Photo by Chad McNeeley
Researchers have reported a “promising” treatment approach for
refractory, severe aplastic anemia (SAA).
The
regimen consists of nonmyeloablative conditioning, bone marrow
transplants (BMTs) from “alternative” donors, and graft-vs-host disease
(GVHD) prophylaxis.
All 16 SAA patients who received this treatment
achieved engraftment and were completely cleared of disease.
There were 2 cases of acute and chronic GVHD, but they resolved.
All patients were ultimately able to stop immunosuppressive therapy.
Robert Brodsky, MD, of Sidney Kimmel Cancer Center in Baltimore, Maryland, and his colleagues reported these findings in Biology of Blood and Marrow Transplantation.
“Our findings have the potential to greatly widen treatment options for the vast majority of severe aplastic anemia patients,” Dr Brodsky said.
He and his colleagues tested their approach in 16 SAA patients between 11 and 69 years of age. Each of the patients had failed to respond to immunosuppressive therapy and other treatments.
The patients received conditioning with antithymocyte globulin, fludarabine, low-dose cyclophosphamide, and total body irradiation.
They then received BMTs. Thirteen of the donors were haploidentical related, 2 were fully matched unrelated, and 1 was mismatched unrelated.
Three and 4 days after BMT, the patients received cyclophosphamide at 50 mg/kg/day as GVHD prophylaxis. They then received mycophenolate mofetil on days 5 through 35 and tacrolimus from day 5 through 1 year.
The median time to neutrophil recovery (over 1000 × 103/mm3 for 3 consecutive days) was 19 days (range, 16 to 27). The median time to red cell engraftment was 25 days (range, 2 to 58). And the median time to the last platelet transfusion (to keep platelet counts over 50 × 103/mm3) was 27.5 days (range, 22 to 108).
At a median follow-up of 21 months (range, 3 to 64), all 16 patients were still alive, disease-free, and no longer required transfusions.
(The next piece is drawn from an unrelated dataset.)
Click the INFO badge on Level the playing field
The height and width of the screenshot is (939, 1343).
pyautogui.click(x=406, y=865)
Two patients did develop grade 1/2 acute skin GVHD. They also had mild chronic GVHD of the skin/mouth, which required systemic steroids.
One of these patients was able to come off all immunosuppressive therapy by 15 months, and the other was able to do so by 17 months. All of the other patients stopped immunosuppressive therapy at 1 year.
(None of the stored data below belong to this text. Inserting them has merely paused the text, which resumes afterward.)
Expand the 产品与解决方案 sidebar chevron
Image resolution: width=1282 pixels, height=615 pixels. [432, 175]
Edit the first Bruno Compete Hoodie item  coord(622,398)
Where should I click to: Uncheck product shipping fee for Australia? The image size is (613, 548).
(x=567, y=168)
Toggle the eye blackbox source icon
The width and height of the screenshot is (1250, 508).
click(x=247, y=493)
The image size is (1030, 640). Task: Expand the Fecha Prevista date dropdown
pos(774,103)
Ending all therapy related to their disease has been life-changing for these patients, said study author Amy DeZern, MD, also of the Sidney Kimmel Cancer Center.
“It’s like night and day,” she said. “They go from not knowing if they have a future to hoping for what they’d hoped for before they got sick. It’s that transformative.”
Successful BMTs using partially matched donors open up the transplant option to nearly all patients with SAA, especially minority patients, added Dr Brodsky.
“Now, a therapy that used to be available to 25% to 30% of patients with severe aplastic anemia is potentially available to more than 95%,” he said.